This nice little comparison shows that Intel quad cores are generally a fair margin faster than AMD quad cores. However, you have to consider the price difference.


----------



## rfowler30 (Aug 28, 2011)

battlefield 3 is going to be the crysis 1 of this year.  itll have great scaling for multi gpus, its going to require a beefy system if there testing it with quad sli/crossfire and triple sli gpu setups. http://twitter.com/#!/repi/status/93254425308700672


----------



## FreedomEclipse (Aug 28, 2011)

Syuzeren said:


> BTW: Windows XP isn't supported, for some odd reason...



how odd....

Neither does microsoft for that matter.


----------



## Syuzeren (Aug 28, 2011)

rfowler30 said:


> battlefield 3 is going to be the crysis 1 of this year.  itll have great scaling for multi gpus, its going to require a beefy system if there testing it with quad sli/crossfire and triple sli gpu setups. http://twitter.com/#!/repi/status/93254425308700672



Took me some time to realise that his pic was a gecko 
Ofcourse they test quad SLI, why wouldn't they? they are supposed to be the biggest PC release of the year, for that they need quad SLI/crossfire support. 
Still great to see they actually do that.  DICE.
Activision would newer take the effort, to let the devs test and make it better.


----------



## Martine (Aug 28, 2011)

I think I will first buy a GPU (probably GTX 460) and then... now you realy confused me
I don't know what to get, there are 2 builds
-->for those who have time
-attachment
-->for those who don't:
-AMD Phanom II X4
-am3+ MB (for later Bulldozer)
or
-Intel i3 2120 (2 cores 4 threads)
-a motherboard... I don't know
There is no difference in price

 BUT I will wait for the bulldozer and see how close to 2500K is.
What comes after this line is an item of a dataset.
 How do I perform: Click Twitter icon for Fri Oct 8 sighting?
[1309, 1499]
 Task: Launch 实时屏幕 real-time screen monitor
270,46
I'll try to gather some money for a rig that would last me a few years, because I dont want to spend money on something that can't cope with games later on

BTW thanks all of you


----------



## TheLaughingMan (Aug 28, 2011)

Save even more time.







You don't need the Bunker unless you go to LAN parties. So if you are not going to LAN parties, drop that money into getting a better GPU, faster RAM, and/or a bump in processor power. You should get at least 1600 MHz RAM. It doesn't cost that much extra and Sandy Bridge responds well to high speed memory. The faster the better. The AMD APU's are the same way.


----------



## Crap Daddy (Aug 28, 2011)

Don't rush now and buy an Intel dual core that pretends to be quad or an AMD that's quad and performs as an Intel dual just because you don't have the money now. As I said that C2D is still a processor that can keep up for gaming. Your major problem now is the 9600. Make an effort and get a 560Ti, not a 460 since you will be keeping it for your new build when the time will come. You will double your framerates at higher settings, of course depending on the games. Wait and see what bulldozer will bring - although I'm skeptical that it will outperform Sandy Bridge for gaming purposes - and then decide for a long term upgrade.


----------



## TheLaughingMan (Aug 28, 2011)

http://www.techpowerup.com/reviews/Intel/Core_i3_540_530/10.html

First those are old games and the E8400 struggles keeping up with Phenom II X3. And an i3 2120 holds its own against Phenom II X6 1090T in gaming and does better in a lot of current games. So seriously, no your E8400 is not getting it done.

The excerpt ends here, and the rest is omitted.